The market shot up this week to new highs for 2009. We're early in a short term run-up, I expect the market to continue up for a couple more weeks, although perhaps not quite this quickly. We can expect to bounce off an S&P of about 1125-1150 a couple times before we punch through. I will not be surprised to see the S&P nearing 1200 by Christmas. I remain highly skeptical about this market, but the Fed and Obama continue to dump money into it, and I expect it will continue to go up for a bit longer. In the long run, markets always have their way.
The deficit for October is in, $176B. Here's the thing: lately we're throwing around all these numbers of billions and trillions of dollars, and I'm afraid we're all getting a bit immune to them. So let me put this in a simpler perspective: if you're an average taxpayer, last month the government borrowed $1200 in your name. If you make more than $50,000 per year, then the government borrowed a bit more than that, in your name. Or your grandchildrens', depends on how you look at it. If you had an adult child not paying rent, eating your food, and running up $1200+ per month on your credit card, they would get home to a note, "Your stuff is at the YMCA."
A report released Wednesday by the Pew Center on the States says California, Arizona, Florida, Illinois, Michigan, Nevada, New Jersey, Oregon, Rhode Island and Wisconsin are at risk of fiscal calamity. That could mean higher taxes, more layoffs of government employees, increasingly crowded classrooms and fewer services in states that account for more than one-third of America's population and economic output. Most of the states face rising unemployment and high home foreclosure rates, and their tax revenues have dropped by double-digit percentages.
Sith Lord Lloyd Blankfien, Chairman of Goldman Sachs, grew tired of the negative PR his company has been taking recently and decided to speak out. Monday we heard "We're doing God's work." Tuesday we got "Goldman employees are more productive than you." Yesterday we got "We pretty much stuck to our investment-banking knitting." Pretty heady stuff from a guy who's company was technically bankrupt a year ago and survives and will give out $20B in bonuses this year due to Federal largesse. By the way, in 1998, investment banking was 40% of their business. In Q3 2009 it was 7%; roughly 80% of their profits last quarter were from trading on their 0% interest loans from the Fed. These guys are evil (that last was an editorial opinion) and desperately need to be taken down.
A clinical trial published online in ACS' Journal of Proteome Research found that eating about an ounce and a half of dark chocolate a day for two weeks reduced levels of stress hormones in the bodies of people feeling highly stressed.

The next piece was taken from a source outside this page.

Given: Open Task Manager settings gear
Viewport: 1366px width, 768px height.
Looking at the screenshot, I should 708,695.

Economist Gary Shilling has calculated that 58 percent of the population is dependent on the government for "major parts of their income," including teachers, soldiers, bureaucrats, and other government employees; welfare and Social Security recipients; government pensioners; public housing beneficiaries; and people who work for government contractors. By 2018, Shilling estimates, an astounding 67 percent of Americans could be dependent on the government for their livelihood. The implications aren't comforting.
The growing-government phenomenon transcends party politics. In 1950, the starting point for Shilling's analysis, just 29 percent of the nation depended on government for its income. By 1980, that had risen to 61 percent, higher than it is today. The military got larger and defense spending grew as America took up its role as a superpower. Baby boomer kids required many more teachers. The number of Americans receiving pay outs from Social Security, enacted in 1935, increased 10-fold. Food stamps and other safety-net programs of the 1960s and '70s began to reach millions of Americans.

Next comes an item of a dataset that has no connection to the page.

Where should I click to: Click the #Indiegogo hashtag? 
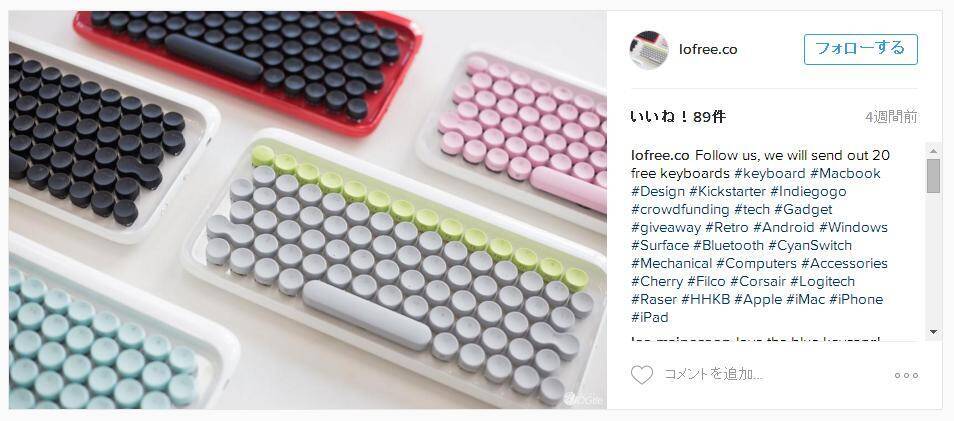coord(808,191)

From 1980 to 2000, Americans became less dependent on government. California and other states cut their budgets and reduced spending. The military got smaller after the Cold War ended. Welfare reform in the 1990s kicked many people off the dole. And the private sector boomed during those two decades, accounting for a larger share of the labor force. By 2000, the portion of the population dependent on government had drifted down to 54 percent. But it reversed course after that, and it seems poised to keep going up. The recession destroyed more than 8 million jobs, so the government has employed an increased share of Americans. The other big change since 2000 has been a near tripling of food-stamp recipients, as low earners got left out of the housing and stock-market booms and then suffered worse during the recession.
The next big shift will come as baby boomers begin to retire, boosting the number of Social Security recipients 27 percent by 2018 and threatening the solvency of the program. Shilling predicts that economic growth will be so weak for the next several years that without government support, the unemployment rate will rise to 23 percent in 2018. Since that's politically intolerable, government will continue to spend money to create jobs with nearly 25 million additional Americans employed as a direct outcome of government spending by 2018.
If that happens, more than two thirds of the nation will owe their livelihood to the government, which is unsustainable for a number of reasons. It will require federal deficits far larger than the $1.4 trillion bogy we've got now, which is already alarmingly high. If irate voters don't rein in America's debt binge, market forces will, perhaps because foreigners will stop lending us the money or the rates they demand will rise and effectively bankrupt the country. Higher taxes would help solve the problem, and are probably inevitable, but enacting them on rich people alone won't be enough. At some point not too far off, the U.S. government will have to close the vast gap between its income and its spending, and the pain will be widespread.